Ainsi, il convient de renforcer la fiabilité du système d'information, qui, malheureusement, a connu des ratés lors de la campagne de 2005. Il faut, surtout, améliorer les services offerts en ligne aux contribuables. L'absence d'interface commune entre les pages consacrées à la déclaration et à la consultation du compte fiscal, d'une part, et celles consacrées au paiement de l'impôt, ainsi qu'aux changements d'adresse, d'autre part, rend en effet la consultation du site « impots.gouv.fr » trop peu conviviale. L'obligation, pour la déclaration d'impôt sur le revenu et, pour chaque adhésion à la mensualisation des différents impôts, de disposer d'identifiants distincts, fort complexes, fait sentir la nécessité d'un identifiant fiscal unique.

Enfin, les indicateurs relatifs aux taux de recouvrement des créances de contrôle fiscal et des amendes et condamnations pécuniaires affichent des valeurs cibles trop peu ambitieuses à mes yeux.

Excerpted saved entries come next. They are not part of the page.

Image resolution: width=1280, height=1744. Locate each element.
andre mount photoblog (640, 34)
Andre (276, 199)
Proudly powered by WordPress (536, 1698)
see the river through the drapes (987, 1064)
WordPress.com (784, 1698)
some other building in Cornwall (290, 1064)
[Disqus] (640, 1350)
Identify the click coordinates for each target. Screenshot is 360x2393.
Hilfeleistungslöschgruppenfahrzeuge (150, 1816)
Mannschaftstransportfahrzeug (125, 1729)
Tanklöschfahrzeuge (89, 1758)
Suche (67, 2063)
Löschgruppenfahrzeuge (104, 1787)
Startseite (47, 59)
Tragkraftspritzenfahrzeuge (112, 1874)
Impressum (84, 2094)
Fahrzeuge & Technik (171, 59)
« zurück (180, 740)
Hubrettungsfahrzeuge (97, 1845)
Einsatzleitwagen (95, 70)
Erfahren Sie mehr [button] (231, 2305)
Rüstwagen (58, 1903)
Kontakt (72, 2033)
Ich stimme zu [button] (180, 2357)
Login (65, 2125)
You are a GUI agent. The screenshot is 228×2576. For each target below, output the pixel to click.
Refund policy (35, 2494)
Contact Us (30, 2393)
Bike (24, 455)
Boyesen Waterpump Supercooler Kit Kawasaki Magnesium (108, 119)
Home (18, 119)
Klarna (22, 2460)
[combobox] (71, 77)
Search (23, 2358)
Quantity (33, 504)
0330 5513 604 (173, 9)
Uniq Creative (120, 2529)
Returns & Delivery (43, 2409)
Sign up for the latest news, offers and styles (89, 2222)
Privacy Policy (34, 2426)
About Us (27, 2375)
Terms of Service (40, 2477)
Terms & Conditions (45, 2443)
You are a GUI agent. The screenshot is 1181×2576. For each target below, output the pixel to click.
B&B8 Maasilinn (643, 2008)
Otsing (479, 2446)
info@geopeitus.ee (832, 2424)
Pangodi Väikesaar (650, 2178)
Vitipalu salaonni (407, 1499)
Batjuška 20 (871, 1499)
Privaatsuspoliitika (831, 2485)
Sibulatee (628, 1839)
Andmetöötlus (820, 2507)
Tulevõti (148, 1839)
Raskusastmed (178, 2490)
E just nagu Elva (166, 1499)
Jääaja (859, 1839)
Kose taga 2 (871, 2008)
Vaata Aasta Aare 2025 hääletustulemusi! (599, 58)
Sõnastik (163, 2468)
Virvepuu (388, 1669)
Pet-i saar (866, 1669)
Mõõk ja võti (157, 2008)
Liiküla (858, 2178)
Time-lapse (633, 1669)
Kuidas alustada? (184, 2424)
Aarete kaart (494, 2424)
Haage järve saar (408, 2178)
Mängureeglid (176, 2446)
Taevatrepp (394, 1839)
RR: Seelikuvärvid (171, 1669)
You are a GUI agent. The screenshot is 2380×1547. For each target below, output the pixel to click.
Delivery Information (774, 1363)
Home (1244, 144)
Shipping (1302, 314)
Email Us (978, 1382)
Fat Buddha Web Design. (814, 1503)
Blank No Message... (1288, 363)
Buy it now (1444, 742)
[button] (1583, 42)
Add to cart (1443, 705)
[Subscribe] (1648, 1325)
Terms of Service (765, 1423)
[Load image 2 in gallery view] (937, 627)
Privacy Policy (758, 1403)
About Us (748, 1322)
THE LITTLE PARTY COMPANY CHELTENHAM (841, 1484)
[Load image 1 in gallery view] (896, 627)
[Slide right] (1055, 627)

Le taux de recouvrement des créances fiscales reste limité. Alors que 1 420 personnes à temps plein sont affectées à la direction générale de la comptabilité publique, la DGCP, le taux de recouvrement contentieux des amendes et condamnations pécuniaires était de seulement 34 % en 2004. Il devrait passer à 42 % en 2008.

Je ne mésestime pas les difficultés inhérentes à ces recouvrements, et la distinction des taux selon la nature du recouvrement contentieux - amendes majorées ou décision de justice -, serait d'ailleurs la bienvenue. Toutefois, les montants financiers en jeu exigent des efforts accrus de la part des administrations concernées. Je m'interroge, d'ailleurs, sur l'opportunité de réaliser un travail de contrôle sur ce sujet en 2006.

En conclusion, sous ces réserves, la majorité de la commission a décidé de proposer au Sénat d'adopter, sans modification, les crédits proposés pour la présente mission et les deux missions « Avances à divers services de l'État ou organismes gérant des services publics » et « Prêts et avances à des particuliers ou à des organismes privés ».